« Après la réouverture du marché turc aux exportations de bovins français, c’est au tour de la Chine de lever son embargo sur le bœuf français dans les six prochains mois. La FNSEA salue la diplomatie économique française qui a permis cette réouverture, offrant de nouveaux débouchés aux éleveurs », indique le syndicat vendredi dans un communiqué.

« L’agriculture française doit gagner en compétitivité pour que ces opportunités assurent une rémunération aux producteurs. De nombreux signaux alertent sur la baisse de compétitivité du secteur agricole en Europe et dans le monde », alerte la FNSEA.

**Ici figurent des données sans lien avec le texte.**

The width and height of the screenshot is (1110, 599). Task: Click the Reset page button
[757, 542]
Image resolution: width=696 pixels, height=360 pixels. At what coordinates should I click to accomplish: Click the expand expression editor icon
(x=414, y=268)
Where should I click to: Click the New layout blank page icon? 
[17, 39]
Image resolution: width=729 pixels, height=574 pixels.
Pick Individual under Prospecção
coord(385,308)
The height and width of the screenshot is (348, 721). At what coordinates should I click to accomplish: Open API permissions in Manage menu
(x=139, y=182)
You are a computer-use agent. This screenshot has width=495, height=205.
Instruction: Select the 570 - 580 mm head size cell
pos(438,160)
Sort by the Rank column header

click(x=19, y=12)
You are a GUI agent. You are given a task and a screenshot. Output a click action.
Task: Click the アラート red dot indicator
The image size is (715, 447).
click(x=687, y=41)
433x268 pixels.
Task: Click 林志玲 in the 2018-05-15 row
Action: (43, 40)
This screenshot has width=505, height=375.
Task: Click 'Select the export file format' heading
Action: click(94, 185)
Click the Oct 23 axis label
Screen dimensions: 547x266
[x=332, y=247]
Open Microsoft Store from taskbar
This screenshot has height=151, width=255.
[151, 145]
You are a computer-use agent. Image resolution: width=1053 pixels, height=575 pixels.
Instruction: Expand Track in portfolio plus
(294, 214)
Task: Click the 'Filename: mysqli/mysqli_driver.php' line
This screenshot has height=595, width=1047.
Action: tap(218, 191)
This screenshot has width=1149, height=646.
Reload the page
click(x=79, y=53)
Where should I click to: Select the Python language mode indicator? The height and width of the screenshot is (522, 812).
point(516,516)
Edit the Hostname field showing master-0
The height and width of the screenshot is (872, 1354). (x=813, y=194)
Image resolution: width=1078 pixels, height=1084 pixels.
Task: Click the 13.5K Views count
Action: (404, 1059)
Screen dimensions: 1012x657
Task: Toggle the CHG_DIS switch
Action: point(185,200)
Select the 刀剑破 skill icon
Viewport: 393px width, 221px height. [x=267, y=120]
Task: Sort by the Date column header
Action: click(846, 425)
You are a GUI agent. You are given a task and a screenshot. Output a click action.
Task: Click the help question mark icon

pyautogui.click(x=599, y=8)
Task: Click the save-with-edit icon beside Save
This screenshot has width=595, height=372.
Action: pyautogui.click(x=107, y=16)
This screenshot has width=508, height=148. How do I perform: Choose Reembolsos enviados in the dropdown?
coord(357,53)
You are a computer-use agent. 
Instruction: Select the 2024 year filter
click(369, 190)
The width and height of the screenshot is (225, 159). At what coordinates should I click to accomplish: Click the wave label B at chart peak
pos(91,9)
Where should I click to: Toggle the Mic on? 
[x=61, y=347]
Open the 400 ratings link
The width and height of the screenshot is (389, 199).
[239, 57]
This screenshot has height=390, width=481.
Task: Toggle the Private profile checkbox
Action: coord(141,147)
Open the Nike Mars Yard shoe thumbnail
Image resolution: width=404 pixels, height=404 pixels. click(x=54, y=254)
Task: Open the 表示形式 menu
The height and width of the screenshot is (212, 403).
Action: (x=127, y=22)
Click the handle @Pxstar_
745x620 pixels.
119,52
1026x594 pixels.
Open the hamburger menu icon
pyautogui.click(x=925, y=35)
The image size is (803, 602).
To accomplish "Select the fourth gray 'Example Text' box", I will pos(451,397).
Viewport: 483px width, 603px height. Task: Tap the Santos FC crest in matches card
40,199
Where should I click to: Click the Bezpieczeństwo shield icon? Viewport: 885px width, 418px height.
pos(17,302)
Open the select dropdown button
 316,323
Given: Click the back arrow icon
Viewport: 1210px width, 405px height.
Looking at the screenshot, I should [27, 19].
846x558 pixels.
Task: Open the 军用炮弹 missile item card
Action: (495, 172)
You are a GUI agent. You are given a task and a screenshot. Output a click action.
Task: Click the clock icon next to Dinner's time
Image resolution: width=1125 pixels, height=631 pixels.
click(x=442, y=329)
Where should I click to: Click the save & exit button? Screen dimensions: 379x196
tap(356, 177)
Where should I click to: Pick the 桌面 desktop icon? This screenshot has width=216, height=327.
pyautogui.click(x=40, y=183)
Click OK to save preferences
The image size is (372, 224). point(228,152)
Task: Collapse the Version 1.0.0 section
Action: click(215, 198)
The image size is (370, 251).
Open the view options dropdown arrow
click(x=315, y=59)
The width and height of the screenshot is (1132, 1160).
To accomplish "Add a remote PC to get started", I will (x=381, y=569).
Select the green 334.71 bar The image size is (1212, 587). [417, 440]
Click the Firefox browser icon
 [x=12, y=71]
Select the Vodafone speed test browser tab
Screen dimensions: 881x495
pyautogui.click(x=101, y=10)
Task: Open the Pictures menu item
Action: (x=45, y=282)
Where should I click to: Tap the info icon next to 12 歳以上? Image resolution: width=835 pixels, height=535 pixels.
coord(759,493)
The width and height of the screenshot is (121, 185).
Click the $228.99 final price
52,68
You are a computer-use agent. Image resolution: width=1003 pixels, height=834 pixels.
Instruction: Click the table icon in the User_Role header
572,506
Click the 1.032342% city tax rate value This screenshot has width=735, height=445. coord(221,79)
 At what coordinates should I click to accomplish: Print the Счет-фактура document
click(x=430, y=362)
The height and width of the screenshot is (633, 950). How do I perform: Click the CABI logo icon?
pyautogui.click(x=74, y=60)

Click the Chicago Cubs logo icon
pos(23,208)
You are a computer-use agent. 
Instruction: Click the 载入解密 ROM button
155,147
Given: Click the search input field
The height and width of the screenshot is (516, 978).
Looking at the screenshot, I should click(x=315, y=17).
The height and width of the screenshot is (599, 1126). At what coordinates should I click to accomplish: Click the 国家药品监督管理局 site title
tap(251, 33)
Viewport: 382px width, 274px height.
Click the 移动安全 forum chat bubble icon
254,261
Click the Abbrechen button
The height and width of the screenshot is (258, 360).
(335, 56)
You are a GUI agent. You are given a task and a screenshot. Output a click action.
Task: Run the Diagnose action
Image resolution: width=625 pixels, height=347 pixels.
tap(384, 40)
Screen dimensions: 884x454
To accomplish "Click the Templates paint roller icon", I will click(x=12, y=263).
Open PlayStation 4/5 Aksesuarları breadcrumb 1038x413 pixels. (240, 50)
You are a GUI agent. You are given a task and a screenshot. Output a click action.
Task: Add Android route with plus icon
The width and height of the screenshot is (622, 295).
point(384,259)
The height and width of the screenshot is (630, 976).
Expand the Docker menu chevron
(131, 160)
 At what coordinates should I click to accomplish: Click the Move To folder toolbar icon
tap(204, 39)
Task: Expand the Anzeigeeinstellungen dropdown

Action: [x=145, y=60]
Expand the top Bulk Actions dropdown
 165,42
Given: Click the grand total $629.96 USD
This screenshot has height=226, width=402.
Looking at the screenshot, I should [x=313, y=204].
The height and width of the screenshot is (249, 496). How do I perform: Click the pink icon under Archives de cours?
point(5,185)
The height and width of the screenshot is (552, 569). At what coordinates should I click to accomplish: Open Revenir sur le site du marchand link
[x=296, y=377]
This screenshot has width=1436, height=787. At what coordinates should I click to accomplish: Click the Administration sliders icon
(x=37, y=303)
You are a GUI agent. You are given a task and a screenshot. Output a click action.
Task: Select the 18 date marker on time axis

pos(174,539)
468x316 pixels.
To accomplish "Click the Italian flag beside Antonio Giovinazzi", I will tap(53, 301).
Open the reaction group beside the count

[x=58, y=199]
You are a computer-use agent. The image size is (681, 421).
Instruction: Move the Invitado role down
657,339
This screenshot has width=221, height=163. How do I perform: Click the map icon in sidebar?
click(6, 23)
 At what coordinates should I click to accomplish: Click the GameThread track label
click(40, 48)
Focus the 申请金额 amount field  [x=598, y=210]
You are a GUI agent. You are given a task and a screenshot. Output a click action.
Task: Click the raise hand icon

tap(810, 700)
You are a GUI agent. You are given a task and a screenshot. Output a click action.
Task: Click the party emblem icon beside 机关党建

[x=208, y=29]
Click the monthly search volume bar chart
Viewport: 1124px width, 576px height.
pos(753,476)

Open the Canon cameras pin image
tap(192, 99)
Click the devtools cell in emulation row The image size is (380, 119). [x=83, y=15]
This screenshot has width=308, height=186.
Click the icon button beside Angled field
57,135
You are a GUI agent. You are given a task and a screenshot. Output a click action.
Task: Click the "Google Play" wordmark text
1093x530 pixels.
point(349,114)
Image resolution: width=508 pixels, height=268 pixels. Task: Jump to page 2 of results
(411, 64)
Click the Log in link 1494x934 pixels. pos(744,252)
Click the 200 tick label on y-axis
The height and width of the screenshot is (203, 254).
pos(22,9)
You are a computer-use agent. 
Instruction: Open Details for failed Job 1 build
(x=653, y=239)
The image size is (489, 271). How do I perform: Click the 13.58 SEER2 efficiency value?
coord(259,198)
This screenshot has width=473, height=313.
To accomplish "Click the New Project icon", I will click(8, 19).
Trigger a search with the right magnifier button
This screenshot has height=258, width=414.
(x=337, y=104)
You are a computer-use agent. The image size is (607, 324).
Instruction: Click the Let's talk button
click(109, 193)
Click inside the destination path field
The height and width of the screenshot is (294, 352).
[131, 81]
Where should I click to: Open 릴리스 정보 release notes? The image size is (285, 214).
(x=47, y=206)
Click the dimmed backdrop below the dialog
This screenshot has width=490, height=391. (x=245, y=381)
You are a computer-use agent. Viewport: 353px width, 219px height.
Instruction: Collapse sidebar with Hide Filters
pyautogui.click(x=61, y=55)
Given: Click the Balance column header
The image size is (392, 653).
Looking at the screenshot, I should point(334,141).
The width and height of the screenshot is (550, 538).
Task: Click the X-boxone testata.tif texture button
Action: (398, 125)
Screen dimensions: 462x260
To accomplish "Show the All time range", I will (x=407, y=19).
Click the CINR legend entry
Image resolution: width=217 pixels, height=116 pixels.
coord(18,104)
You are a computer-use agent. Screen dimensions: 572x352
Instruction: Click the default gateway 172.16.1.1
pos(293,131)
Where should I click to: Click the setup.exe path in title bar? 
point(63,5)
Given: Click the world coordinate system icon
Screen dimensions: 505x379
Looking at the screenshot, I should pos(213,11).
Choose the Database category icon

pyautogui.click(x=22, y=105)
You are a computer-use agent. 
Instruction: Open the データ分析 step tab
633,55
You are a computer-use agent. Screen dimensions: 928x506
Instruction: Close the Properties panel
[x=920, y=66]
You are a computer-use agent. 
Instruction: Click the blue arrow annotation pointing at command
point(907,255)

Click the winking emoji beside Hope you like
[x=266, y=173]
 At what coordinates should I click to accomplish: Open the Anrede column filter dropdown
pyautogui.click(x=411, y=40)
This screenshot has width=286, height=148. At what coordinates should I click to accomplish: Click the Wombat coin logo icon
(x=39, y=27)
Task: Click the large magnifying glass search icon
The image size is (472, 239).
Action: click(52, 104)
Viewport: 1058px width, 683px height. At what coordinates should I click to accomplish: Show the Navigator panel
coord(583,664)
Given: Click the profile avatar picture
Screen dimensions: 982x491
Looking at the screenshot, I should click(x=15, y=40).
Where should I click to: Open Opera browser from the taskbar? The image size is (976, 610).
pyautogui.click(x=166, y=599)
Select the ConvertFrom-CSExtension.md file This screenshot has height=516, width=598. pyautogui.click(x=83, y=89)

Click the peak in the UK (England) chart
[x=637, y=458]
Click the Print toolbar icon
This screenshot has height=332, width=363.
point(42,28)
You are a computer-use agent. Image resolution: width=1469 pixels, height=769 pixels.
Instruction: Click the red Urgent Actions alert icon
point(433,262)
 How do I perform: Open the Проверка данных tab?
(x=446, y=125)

Perte de parts de marché à l’exportation

« Alors que la France était le second exportateur mondial de produits agricoles et alimentaires au début des années 1990, elle se place aujourd’hui à la 6e place. Les parts de marché détenues par ce secteur dans le monde sont passées de 7,7 % en 2000 à 4,8 % en 2015. Concernant le marché européen, elles sont passées de 12,5 % en 2000 à 7,9 % en 2015 ».

« Il est temps d’entendre ces différents signaux et de s’attaquer aux causes de cette baisse de compétitivité », estime la FNSEA.

« Une meilleure rémunération permettrait aux agriculteurs de renouer avec l’investissement affecté à la modernisation et à l’innovation, deux éléments indispensables pour s’adapter aux nouveaux défis. Ils seraient alors en capacité de répondre à tous les marchés, et d’être compétitifs tant sur le territoire français qu’à l’international. Pour ce faire, les industries doivent pouvoir aussi se moderniser outils des industries agroalimentaires françaises ».

Tendre vers plus d’harmonisation européenne

De plus, « les chiffres montrent que nos principaux concurrents sont les États membres de l’Union européenne. Tendre vers plus d’harmonisation européenne mettrait fin aux distorsions de concurrence qui plombent les exploitations agricoles françaises ».